HiPerGator

UF's Supercomputer: HiPerGator 4th Gen

Faceplate from an NVIDIA B200

June 2025 Update

UF received the first delivery of a DGX B200 SU in the world!

NVIDIA DGX B200 SuperPOD SU1

The full NVIDIA DGX B200 SuperPOD will consist of two scalable units (SUs). SU1 was delivered at the end of January and has undergone extensive testing since the installation was completed in early April. UFIT Research Computing is finalizing benchmarks and ensuring the system is ready for users.

The current plan is for SU1, including 31 servers and 248 B200 GPUs, to come online for users sometime next week. However, until the system is in full production, the B200 servers will run under an “early access” service level.

  • Maintenance on servers will be more frequent. While staff will try to avoid stopping running jobs, occasionally taking some or all servers offline may be necessary. We will not be able to announce all maintenance in advance.
  • Slurm scheduler settings for GPU use and priorities may change between early access and the final production state.

New CPU/GPU servers

Another part of HiPerGator 4th Gen is the replacement of HiPerGator 2 servers and 2080 Ti and RTX 6000 GPUs after many years of service. Our vendor, Lenovo, has delivered our new system with 19,200 cores and 600 NVIDIA L4 GPUs. UFIT Research Computing staff are getting these servers connected, burned in, and ready for users. These resources will deliver refreshed CPU resources and a much more capable GPU to take on many common AI workloads and provide graphics capabilities. The current plan is for these servers to come online for users by the end of June.  
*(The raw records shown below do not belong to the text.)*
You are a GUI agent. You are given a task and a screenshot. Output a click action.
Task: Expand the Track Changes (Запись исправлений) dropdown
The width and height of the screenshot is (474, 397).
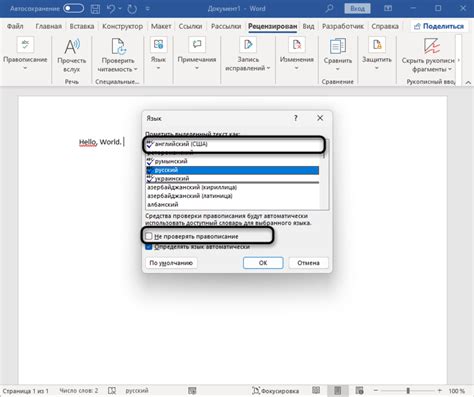[268, 68]
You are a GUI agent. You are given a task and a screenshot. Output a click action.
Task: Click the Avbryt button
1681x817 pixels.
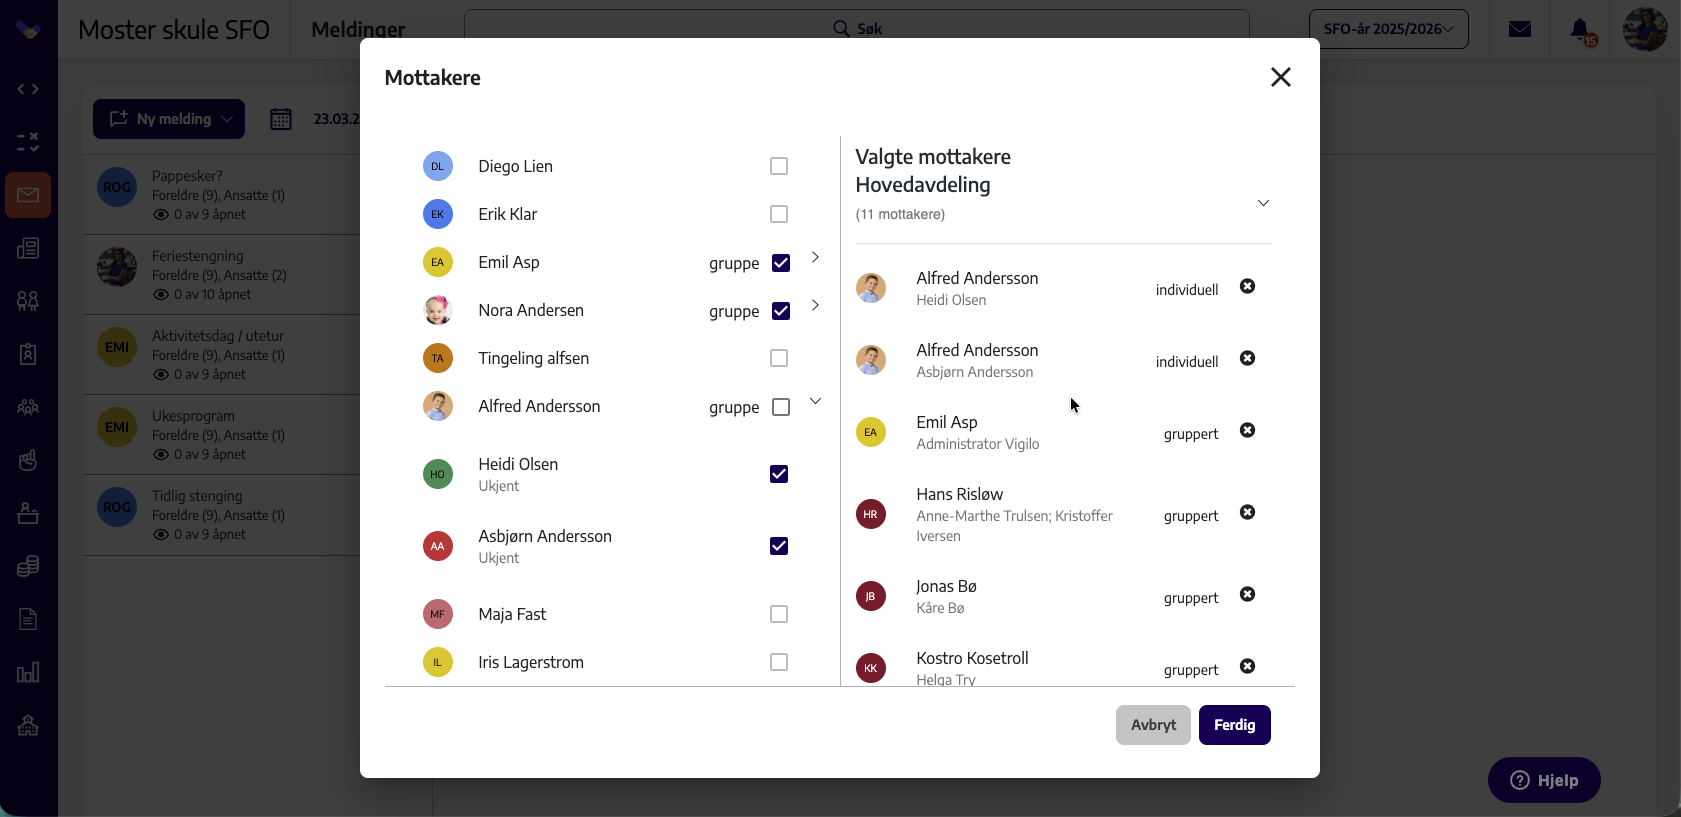coord(1153,725)
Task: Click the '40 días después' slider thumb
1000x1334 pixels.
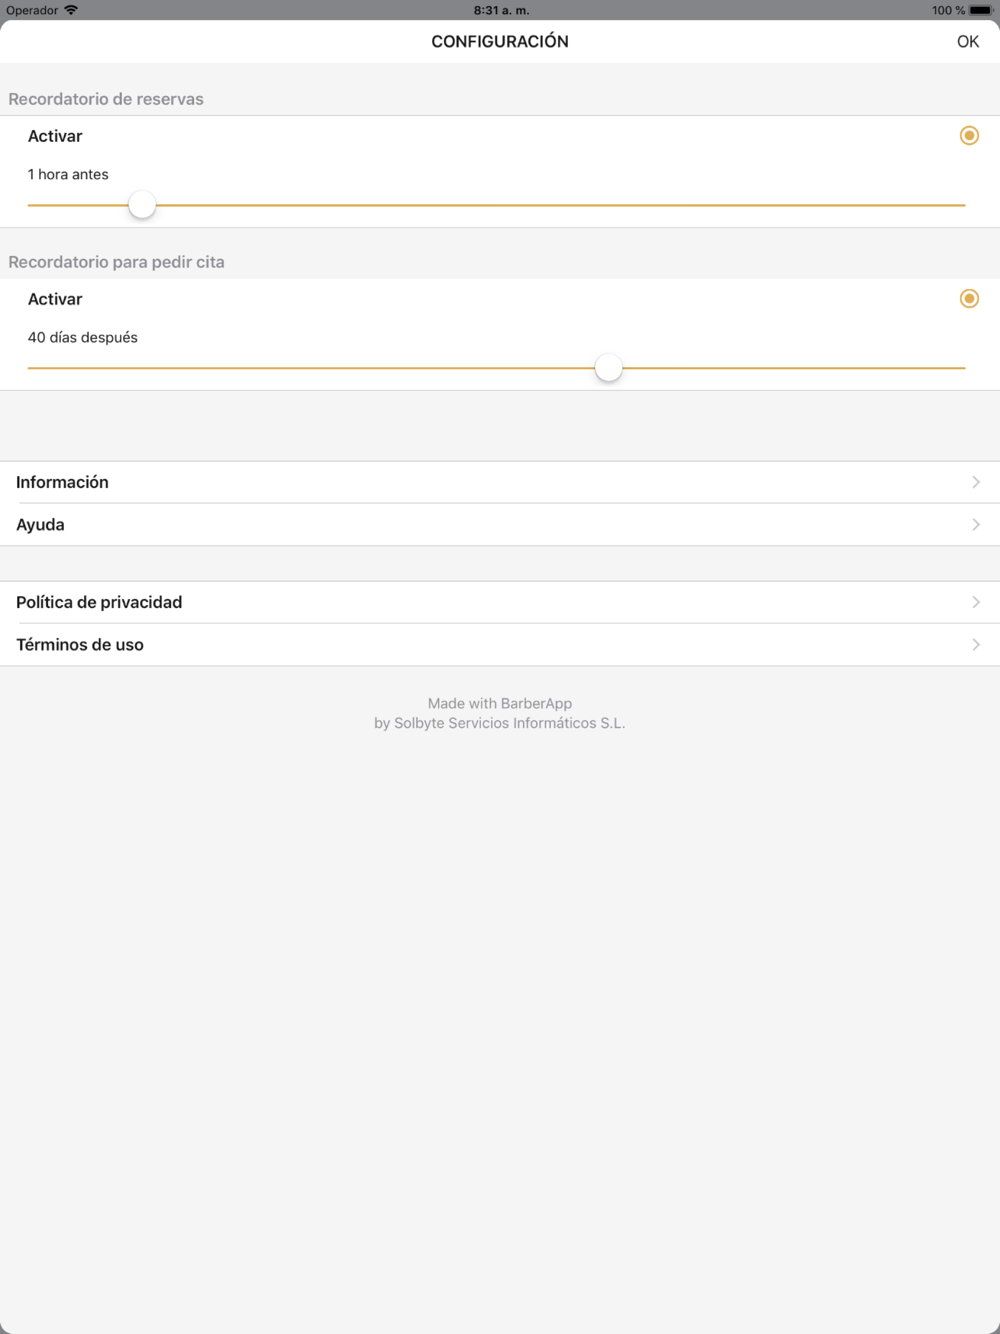Action: (x=608, y=367)
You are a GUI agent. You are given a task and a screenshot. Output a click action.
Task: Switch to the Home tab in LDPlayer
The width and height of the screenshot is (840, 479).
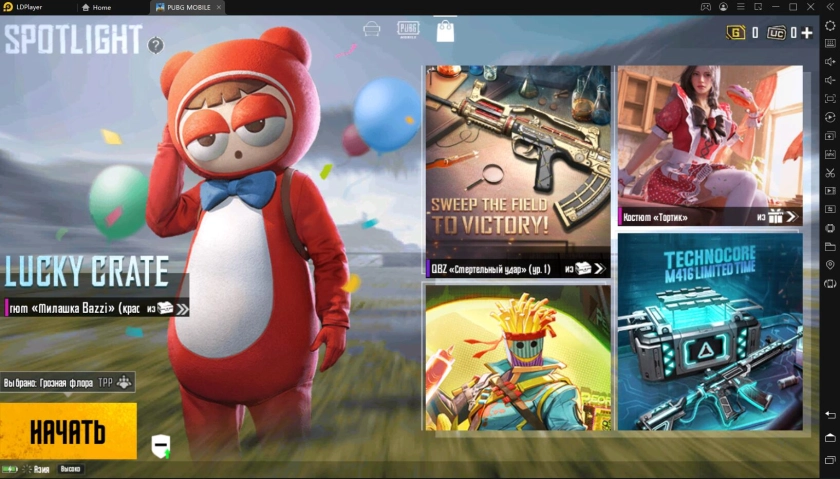(101, 7)
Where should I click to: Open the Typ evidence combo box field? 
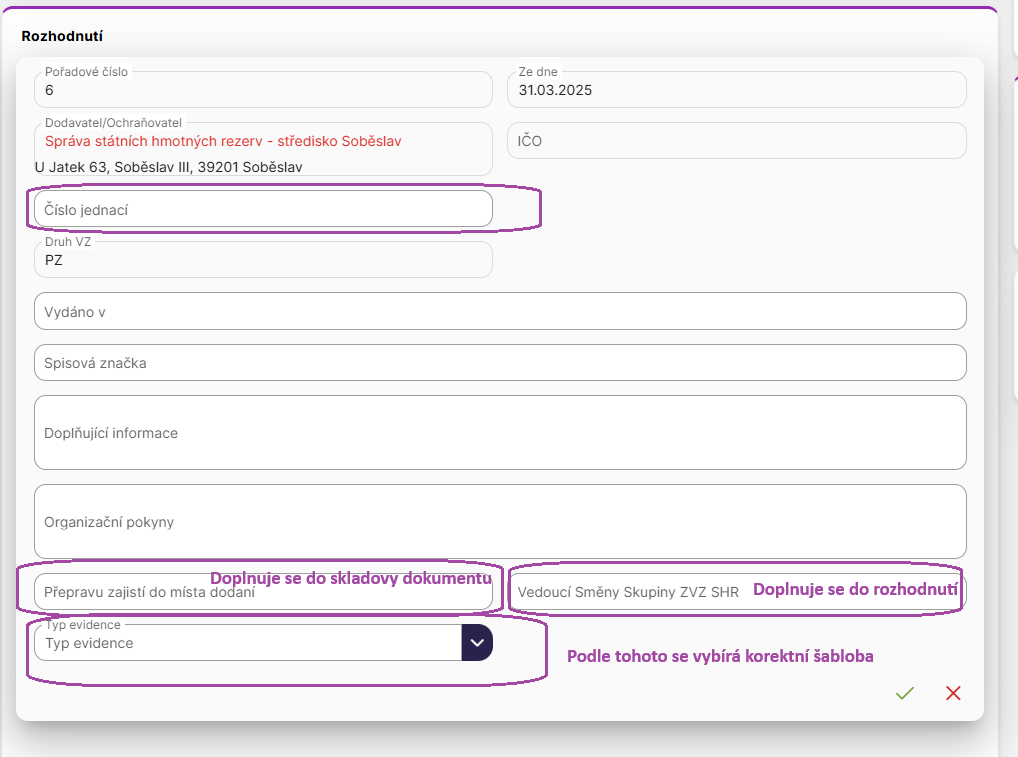tap(247, 643)
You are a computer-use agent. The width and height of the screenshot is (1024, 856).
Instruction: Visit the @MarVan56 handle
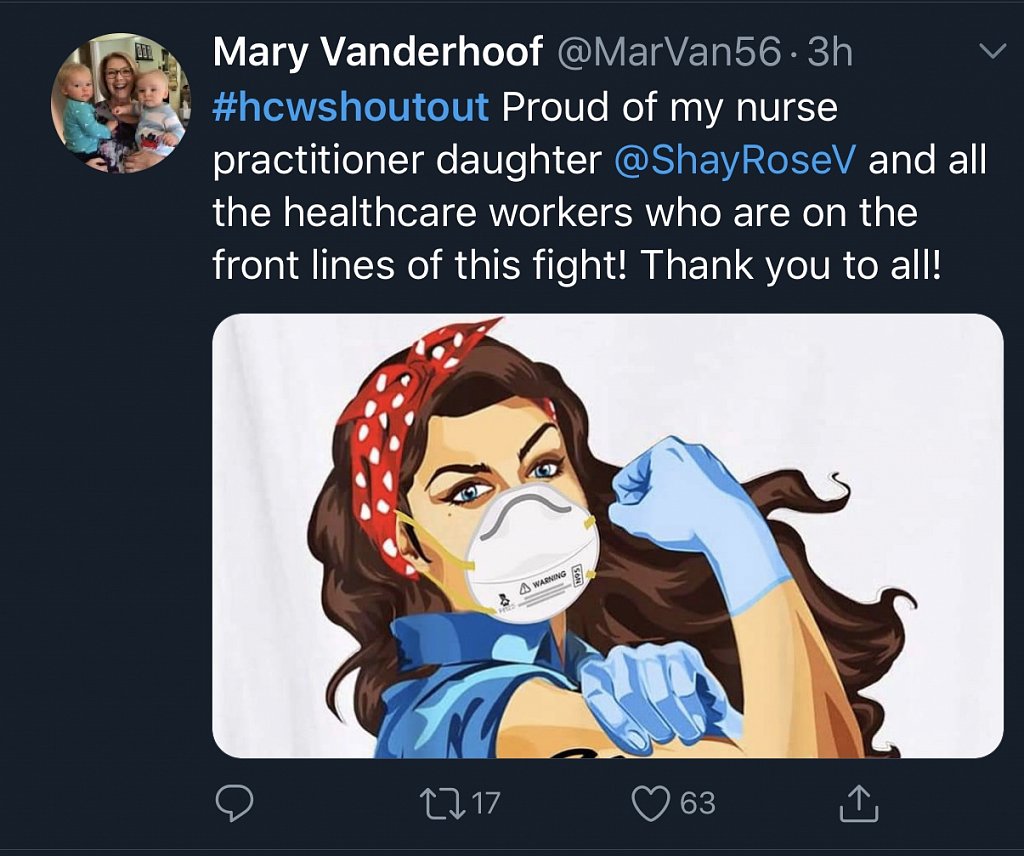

Decommissioning the A100 and 2080 Ti servers    

Part of the cost of the HiPerGator 4th Gen upgrades was offset by trading in the older hardware. We are working with our vendors to coordinate dates that align with bringing new hardware online with minimal disruption of service availability. However, depending on the dates vendors pick up the components, we may have some periods with limited GPU availability.

The current plan is for the 2080 Ti and RTX 6000 GPUs to remain in production until the L4 GPUs come online towards the end of June. The vendors may want these sooner, reducing GPU availability until we can get the L4s into production. The remaining A100s will be removed from service on June 24, making space for the delivery of SU2 of the NVIDIA DGX B200 SuperPOD.

NVIDIA DGX B200 SuperPOD SU2

UFIT Research Computing anticipates the delivery of the second SU in early July. After installation, the system will be validated and hopefully turned over to our staff by the end of July. In August, we will need to combine and benchmark the full system with both SUs. That will require all B200 servers to be removed from user access, leaving only the L4s accessible to users during much of August.

Blue Storage Replacement

Our storage vendor, DDN, is finalizing the configuration of the new all-flash 11 PB Blue storage system that will replace the current 7.2 PB Blue storage. Once received, UFIT Research Computing staff will update users with more details of the transition plan to migrate data to the new system while minimizing interruption of system availability.

HiPerGator 4th Gen Production

We are still on track for an early September readiness of the full HiPerGator 4th Gen with approximately 60,000 cores, 600 L4 GPUs, 504 B200 GPUs and an 11PB all-flash, high-performance, parallel file system. This system will continue to cement UF’s status as a leader in high-performance computing and AI capabilities.

March 2025 update

The UF Information Technology (UFIT) Data Center has been an especially busy place for the past few months! On Jan. 22, two semi-trucks made it through the snow and ice that blanketed the South to deliver the first NVIDIA DGX B200 servers anywhere to the University of Florida. Since then, teams from UFIT, Mark III, and NVIDIA have been working to install and certify the first of two NVIDIA DGX B200 SuperPOD scalable units (SUs). This is the first of several steps before the system can be put into production.

UFIT expects Lenovo to deliver a 19,000-core system with 600 NVIDIA L4 GPUs in April to replace 30,000 CPU cores from HiPerGator 2nd Gen (2015) and 600 NVIDIA 2080ti GPUs from 2019. DataDirect Networks (DDN) will also deliver a new storage system to replace the Blue storage with 11 PB of all-flash storage. UFIT Research Computing staff will continue to install the SuperPOD and configure the new CPU cores, GPUs, and Blue storage through July.

Dr. Deumens installs an NVIDIA B200 SystemUFIT estimates that users will begin to have some access to the new systems in July. There will be times when the systems will not be available due to maintenance and full-system testing. Around that time, the remaining A100 DGX servers will be removed to make room for the second DGX B200 SuperPOD SU delivery and installation.

As the new Blue storage becomes ready for production, UFIT will migrate data from the current Blue storage to the new system, possibly requiring some periods of downtime in July and August.

Our goal is to have the second SU of the B200 SuperPOD ready for production by the end of August. At that point, UFIT will need to use the whole system to run benchmarks and ensure all components are ready for production.

By September 2025, HiPerGator 4th Gen is planned to be ready for production with approximately 60,000 cores, 600 L4 GPUs, 504 B200 GPUs, and an 11 PB all-flash high-performance parallel file system. This system will continue to cement UF’s status as a leader in high-performance computing and AI capabilities.